In Honour of Severin Iseli

RDC Carpentry Instructors Continue to Build Their Skills

RDC Timber Framing Structure

During the week of September 12, 2016, instructors from the Red Deer College Carpentry Department had a chance to try their hand at a unique style of construction as part of a group professional development project. The six RDC instructors, who have over two centuries worth of carpentry experience between them, had the opportunity to become the students as they learned about timber framing and created a structure for J.J. Collett Natural Area near Morningside, AB.

“This was a great team building experience, as all of the faculty in our department were involved,” says Jim Thomson, Carpentry instructor at RDC. “Plus, we got to learn techniques that were new to us, and we also used new tools and technology that we’ll be able to share with our students.”

Timber framing is a traditional practice that has recently experienced a revival (maybe you’ve seen an episode of Timber Kings?), especially in British Columbia, and is a unique way of building, giving the finished product a particularly rustic look. Timber framing uses joinery and pegging to secure large pieces of lumber into one another; in the past this had been a laborious task using simple tools to carve the mortise: holes in the beams where the additional wood pieces could be joined.

Though familiar with contemporary carpentry practices, timber framing is not a style that RDC instructors teach or practice regularly. For this project, they brought in additional help to lead the team and pass along knowledge on timber framing practices. Daniel Iseli-Otto, who is currently enrolled in RDC’s Carpentry apprentice program, became the instructor for his instructors as he led the crew through the tasks. Daniel previously completed a timber framing program at College of the Rockies, and he has experience working in the trade in Golden, B.C.

“It was very interesting working with the instructors at RDC because I had a group of extremely willing and experienced guys who really worked hard to reach the week’s goal. Without their previous experience and desire to be involved, we may not have gotten the project done” he says.

The project took five (long) days from start to finish, and it gave the instructors the opportunity to learn new skills, use different tools and practice with different software to complete the project. All pieces of the timber frame project were built in RDC’s Carpentry shop and transported to the site for installation. In forming the pieces, the instructors utilized tools they would normally never have a chance to use in daily operations or instruction, such as a 16” circular saw – double the size of the ones they would normally use – and a chain mortiser that is used to cut squares in the beam for connecting the timber pieces.

The Carpentry instructors were also exposed to Sketch Up, technology that transitions from reading the blueprint to creating the blueprint. This allowed the instructors some hands-on experience with this program that could be utilized on many projects, outside of timber framing. Jim Thomson noted the group’s exposure to Sketch Up got them interested in using it beyond this project, and Iseli-Otto was glad to see the instructors gain a firm understanding of the program. “My favourite part was working with the computer drafting program and seeing people not only understand how to use aspects of the program, but go even further and actually jump ahead one or two steps.”

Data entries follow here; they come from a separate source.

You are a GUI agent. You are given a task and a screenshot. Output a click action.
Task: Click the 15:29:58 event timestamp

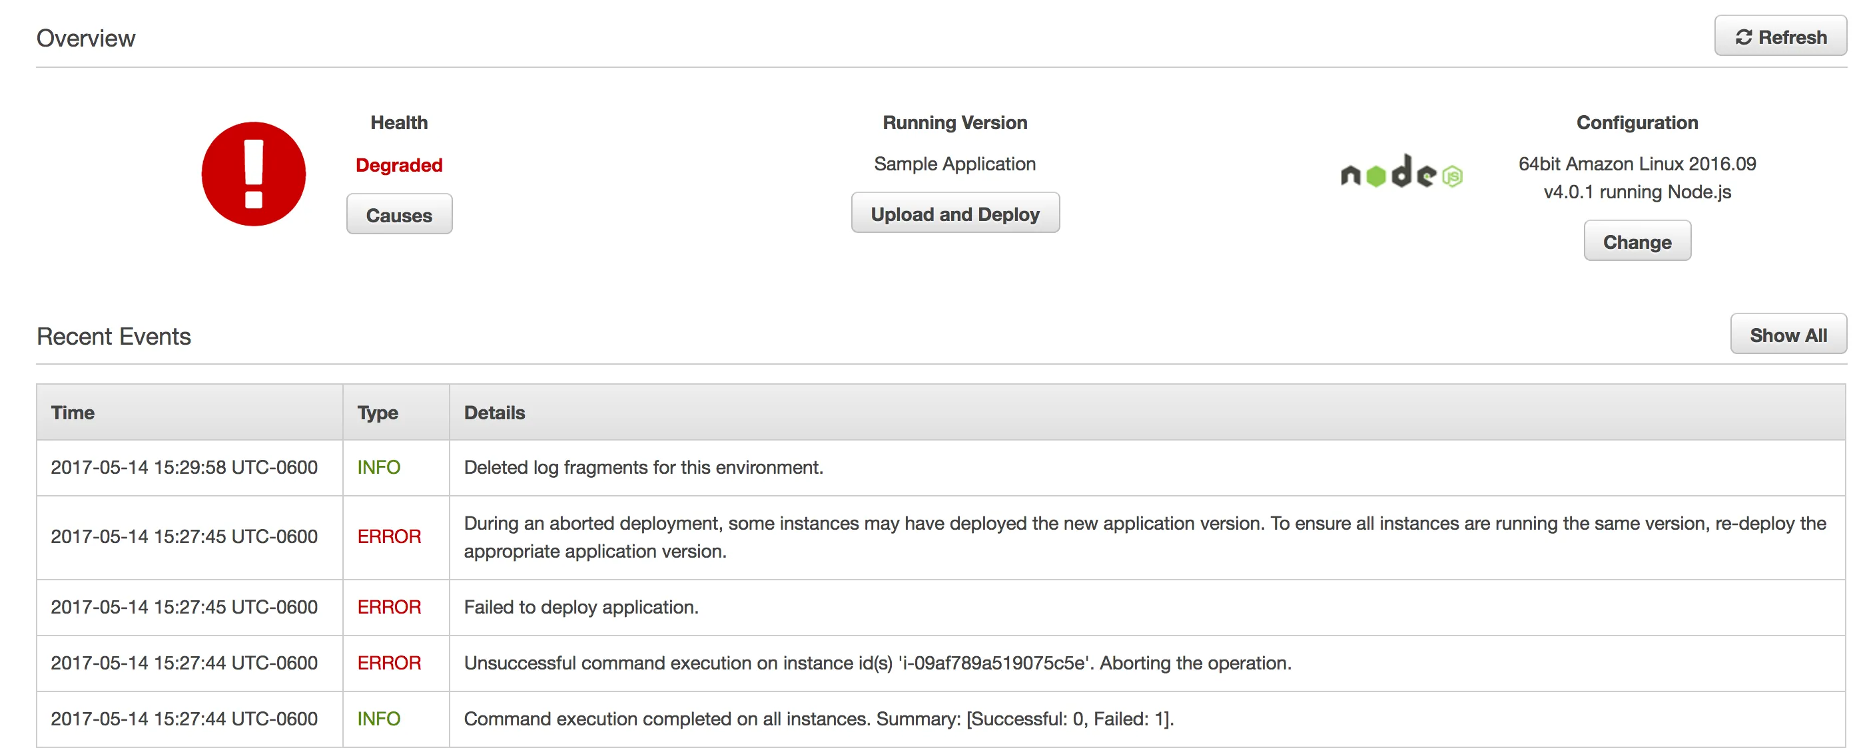click(184, 467)
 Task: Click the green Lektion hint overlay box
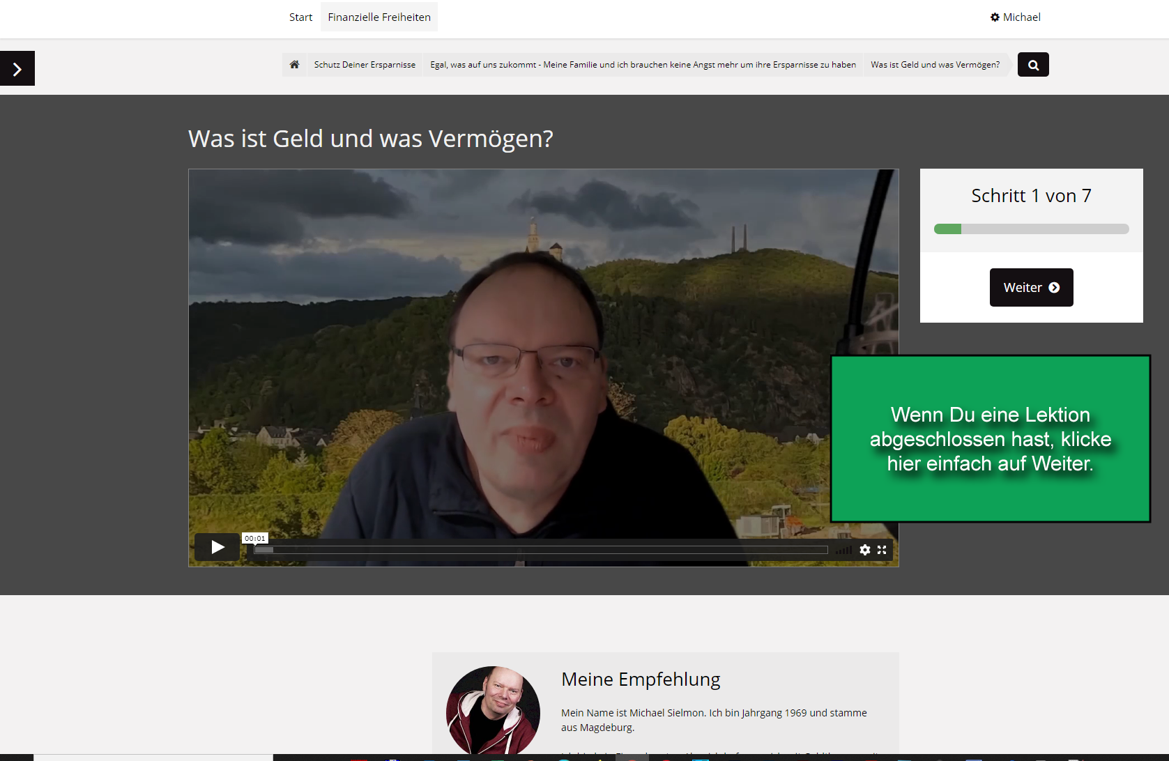point(990,439)
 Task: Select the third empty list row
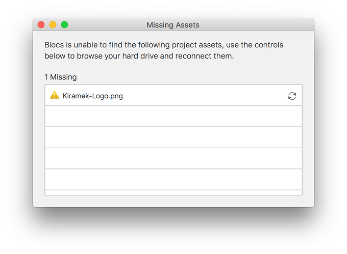point(174,158)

The timber frame shelter is already being utilized on the trail system as a resting point for weary hikers and to protect them from the elements. The 635 acres of Aspen Parkland is used by numerous groups and individuals throughout all seasons. President of the J.J. Collett Board of Directors, Jack Surbey notes that the completion of timber frame shelter was a job well-done and the structure looks good on the trail.

This team project was made possible through RDC’s professional development funding and showcased the instructors’ aspiration to continuously hone their craft and learn new skills – sometimes from their own students. This project gave them the opportunity to give something back to the community as well as create a stronger department connection. Jim Thomson stated it was a fun and rewarding project for the department. “Although we work together on a daily basis, this was actually the first complete project that the six of us have built ‘beginning to end’ as a group.”